United Way Toronto & York Region’s GenNext® hosted the Poverty Simulator at Vaughan City Hall on November 22, 2017 to attempt to simulate the lifestyle of low-income families in York Region. The goal of this simulation was to help the citizens of York Region understand the sacrifices the homeless must make just to have the basic necessities of life such as medicine and food.
In this simulation, GenNext® demonstrated that the homeless are not only the individuals who live on the street. In fact, York Region’s definition of homelessness stretches far beyond our stereotypical idea of a homeless individual.
The individuals whom we assume represent the entirety of the homeless community, actually represent only 20% of the spectrum; the remaining 80% are the individuals are staying in government housing or are couch surfing while balancing their low income. Most individuals who are experiencing homelessness are nothing like what we think a traditional homeless individual looks like. In fact, some individuals are highly educated, friendly and hardworking but are experiencing homelessness due to a multitude of reasons.
Limited choices make it seem that someone chose to be homeless. Instead factors such as relationship breakdowns, mental stability and the inability to find affordable housing in York Region are all possible factors as to why someone may be homeless.
The GenNext® Poverty Simulator perfectly reflected this type of low-income lifestyle by providing a diverse character list with individuals who are suffering financially due to factors beyond their control.
At this event I was put into a group with three other strangers who I would call my family for the next hour. We were each assigned a role within the family – I was to portray the 57 year old mother in-law with partial paralysis. This condition prevented me from getting a job but allowed my family to receive a government compensation cheque of $330 every week. My son in the simulator worked full time making only $8.80/hr, my daughter-in-law was currently unemployed and desperately searching for a job and my granddaughter attended high school every day. Together we worked tirelessly in a desperate attempt to make ends meet before the end of the month.
This simulator required our family to obtain transport passes in order to travel to places such as the bank, work and social services. Very quickly we realized that these bus passes played a huge role in our lives; however, due to our restricted supply and financial issues, we were limited in how many things we are able to get done in one day. On some occasions, I was unable to cash my cheque at the bank because I had to use my final bus pass to buy more bus passes. It was especially hard to be proactive and ration these passes as life was going at one hundred miles per hour while every family member was involved in their own lives.
Just like in real life the simulator included social services which were designed to give players some extra cash or transport passes when needed. However, to access such services it required one of our family members to take a day off work.
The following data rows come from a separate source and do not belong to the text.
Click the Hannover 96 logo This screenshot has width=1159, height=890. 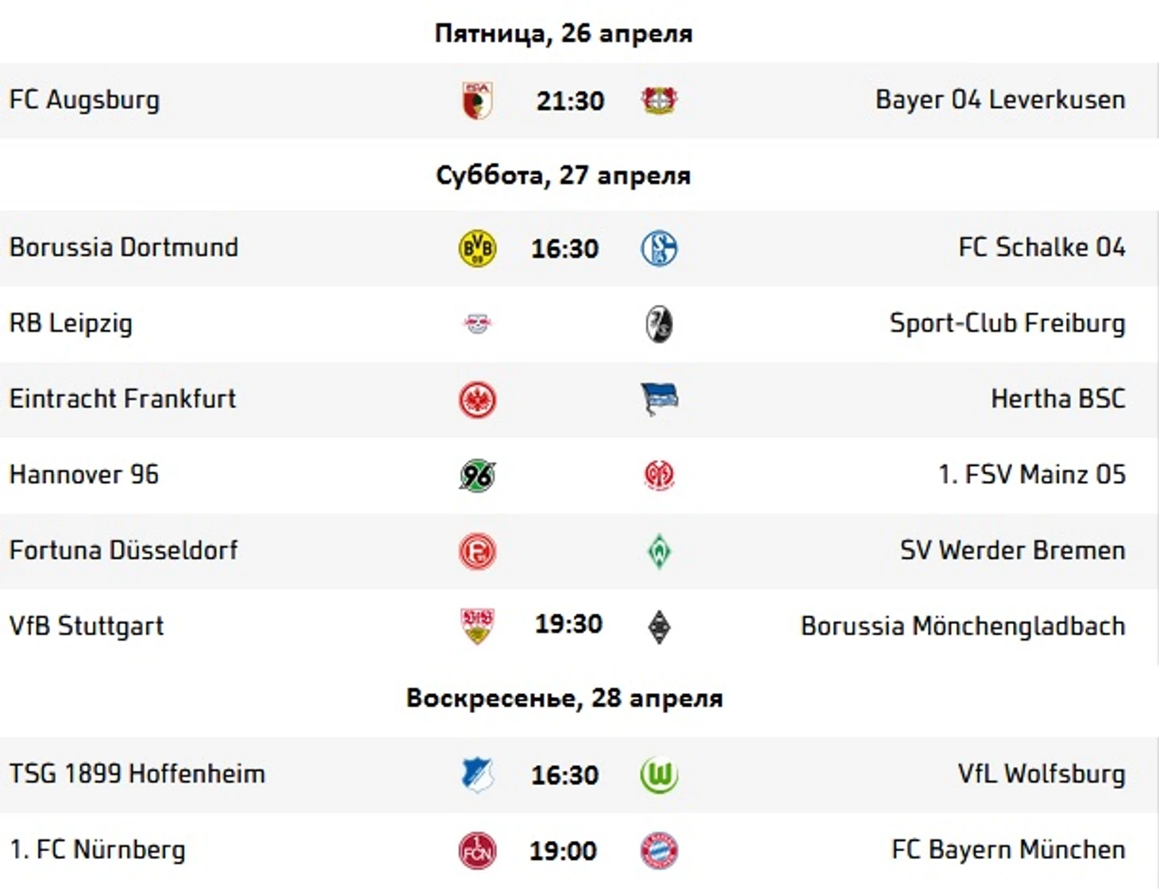point(477,475)
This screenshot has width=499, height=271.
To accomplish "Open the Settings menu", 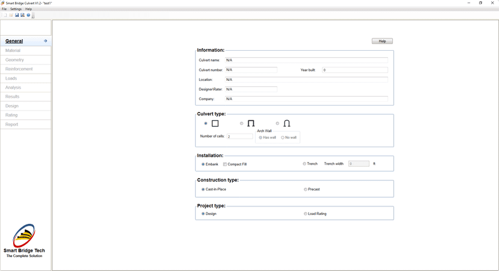I will tap(16, 9).
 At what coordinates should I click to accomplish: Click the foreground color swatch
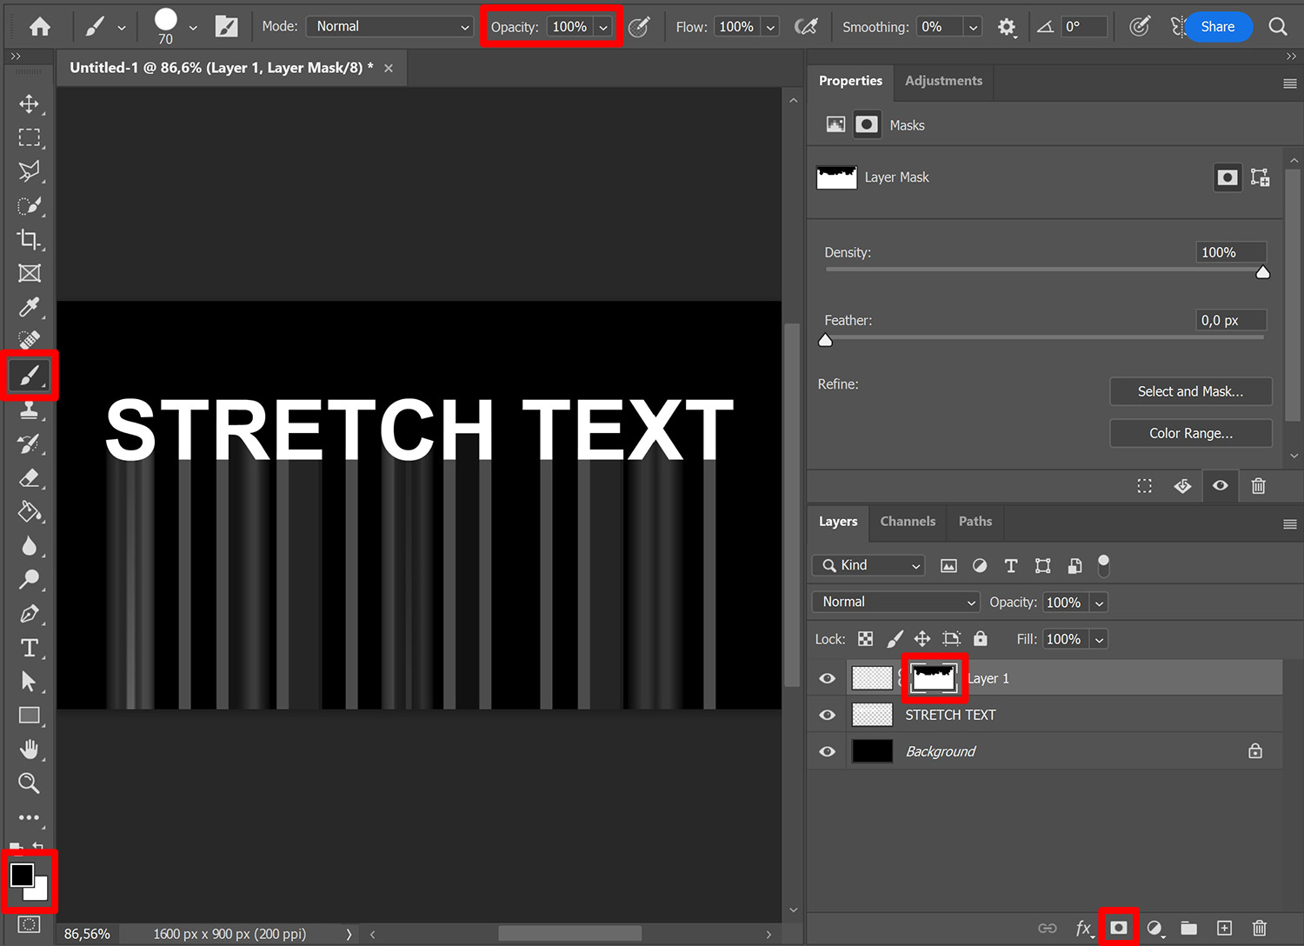click(23, 875)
With an already extremely low income to support our entire family, even one day off work was detrimental to our financial stability. We found it very difficult to find government assistance due to our limited income and the pressures of our payments.
York Region is taking steps to prevent this issue even before it even happens. It is an unrealistic goal is to say that all homelessness will be eradicated with new social and economic programs. However, is more realistic and effective to assist those already homeless and as well to design programs to detect and prevent future homelessness. York Region is creating programs to detect early signs of individuals at a risk of becoming homeless and addressing the issue before they must resort to that lifestyle. Earlier this year, CEO Wayne Emmerson explained that York Region is taking additional steps in assisting individuals who are at risk of becoming homeless including a better funding of the housing stability program which includes financial assistance, after care and counseling for more than 4,000 individuals at risk of becoming homeless.
There was one scenario during the simulation that required my family to make a consequential decision. After we had just received our eviction notice we were informed by the local police officer that our daughter was detained in jail with a $40 bail. With only enough money to pay our rent to avoid complete eviction, my family was forced to make an unsettling choice between our daughters bail and our house.
At the end of the simulation the GenNext® hosts asked players to speak about their own personal experience with the simulation. One participant explained how the character she was portraying was a 23 year old immigrant from Italy. Although she was able to comprehend what the bank tellers and pawn shop owners were saying to her, she found it unsettling to know that her character would not have this advantage.
According to an Analysis of Human Services by York University, an unsettling 72% of all immigrants who immigrate to York Region are from countries whose first languages are not English or French. This is not only just a huge disadvantage but also a detrimental factor when applying for a job or understanding financial terms. Immigrants who do not meet Canadian communication standards will most likely work lower-skilled occupations and get paid barely enough to cover their housing costs in York Region.
The simulator shed light on what the homeless community of York Region must sacrifice in order to survive. It is saddening to know that the dilemmas and scenarios I had experienced in the simulation are real life problems that a homeless individual goes through every day. In order for our community to make a real difference in the ongoing issue of homelessness in York Region, we must first understand their lifestyle. The GenNext® Poverty Simulation was a great step in an attempt to inform the citizens of York Region the struggles of the fellow homeless in our community.